#### [TASK]
Update the items from the start through the line that contains "I will pos(777,196)." by replacing "GUI agent" with "UI agent". Give only those lines, with everything else unchanged.

#### [EXERCISE MATERIALS]

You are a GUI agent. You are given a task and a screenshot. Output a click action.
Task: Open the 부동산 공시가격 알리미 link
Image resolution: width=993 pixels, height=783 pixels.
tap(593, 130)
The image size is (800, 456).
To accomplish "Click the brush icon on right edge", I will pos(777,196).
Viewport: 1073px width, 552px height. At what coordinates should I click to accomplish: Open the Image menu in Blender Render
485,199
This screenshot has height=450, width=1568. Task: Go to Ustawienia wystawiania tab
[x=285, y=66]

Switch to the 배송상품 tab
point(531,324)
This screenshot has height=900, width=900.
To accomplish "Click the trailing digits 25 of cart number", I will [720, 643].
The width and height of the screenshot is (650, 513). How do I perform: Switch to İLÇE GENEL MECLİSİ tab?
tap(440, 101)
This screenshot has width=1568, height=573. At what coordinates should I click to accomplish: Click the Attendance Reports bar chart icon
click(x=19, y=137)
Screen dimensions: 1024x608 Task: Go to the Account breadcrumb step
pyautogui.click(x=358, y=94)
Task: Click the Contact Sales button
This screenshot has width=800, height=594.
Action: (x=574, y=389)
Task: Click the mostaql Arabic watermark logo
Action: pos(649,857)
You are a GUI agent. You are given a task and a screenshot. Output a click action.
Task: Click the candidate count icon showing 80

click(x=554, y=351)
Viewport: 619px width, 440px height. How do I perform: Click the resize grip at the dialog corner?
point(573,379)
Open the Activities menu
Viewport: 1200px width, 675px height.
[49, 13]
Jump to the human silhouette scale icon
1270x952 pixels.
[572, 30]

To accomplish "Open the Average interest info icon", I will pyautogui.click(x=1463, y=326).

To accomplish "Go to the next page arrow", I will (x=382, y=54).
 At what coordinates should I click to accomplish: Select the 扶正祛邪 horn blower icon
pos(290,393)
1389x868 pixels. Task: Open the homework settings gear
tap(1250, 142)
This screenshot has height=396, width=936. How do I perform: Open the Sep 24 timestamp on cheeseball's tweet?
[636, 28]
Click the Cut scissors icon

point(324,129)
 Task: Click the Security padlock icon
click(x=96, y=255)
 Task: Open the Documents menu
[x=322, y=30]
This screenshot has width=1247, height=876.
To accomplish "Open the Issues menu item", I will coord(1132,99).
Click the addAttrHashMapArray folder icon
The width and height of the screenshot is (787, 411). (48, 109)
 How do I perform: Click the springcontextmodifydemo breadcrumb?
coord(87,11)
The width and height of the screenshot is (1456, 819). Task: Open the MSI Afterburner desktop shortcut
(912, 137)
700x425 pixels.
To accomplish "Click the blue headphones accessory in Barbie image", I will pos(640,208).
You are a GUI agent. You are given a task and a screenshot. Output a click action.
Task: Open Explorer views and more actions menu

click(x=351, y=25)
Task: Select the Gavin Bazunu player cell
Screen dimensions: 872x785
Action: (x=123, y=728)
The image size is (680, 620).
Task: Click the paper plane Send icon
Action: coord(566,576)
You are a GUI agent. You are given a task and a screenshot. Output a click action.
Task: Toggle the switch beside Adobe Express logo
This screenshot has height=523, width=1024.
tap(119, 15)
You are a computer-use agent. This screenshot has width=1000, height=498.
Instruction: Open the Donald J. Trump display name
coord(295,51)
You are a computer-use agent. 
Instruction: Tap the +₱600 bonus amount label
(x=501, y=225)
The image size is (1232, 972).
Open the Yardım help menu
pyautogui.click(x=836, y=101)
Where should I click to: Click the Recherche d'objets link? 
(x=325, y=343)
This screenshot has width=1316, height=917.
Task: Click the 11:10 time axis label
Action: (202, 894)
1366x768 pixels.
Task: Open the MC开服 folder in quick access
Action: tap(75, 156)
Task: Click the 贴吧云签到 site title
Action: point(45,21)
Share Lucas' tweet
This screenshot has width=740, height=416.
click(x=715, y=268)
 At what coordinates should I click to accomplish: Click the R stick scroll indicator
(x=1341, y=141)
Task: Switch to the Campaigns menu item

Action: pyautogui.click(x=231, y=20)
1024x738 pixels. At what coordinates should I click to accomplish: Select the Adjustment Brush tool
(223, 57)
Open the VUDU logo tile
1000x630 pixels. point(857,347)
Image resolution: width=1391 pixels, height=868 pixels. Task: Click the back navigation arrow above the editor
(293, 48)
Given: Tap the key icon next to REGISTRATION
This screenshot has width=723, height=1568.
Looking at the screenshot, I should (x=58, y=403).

#### [RESULT OF THIS TASK]
You are a UI agent. You are given a task and a screenshot. Output a click action.
Task: Open the 부동산 공시가격 알리미 link
Image resolution: width=993 pixels, height=783 pixels.
tap(593, 130)
The image size is (800, 456).
To accomplish "Click the brush icon on right edge", I will pos(777,196).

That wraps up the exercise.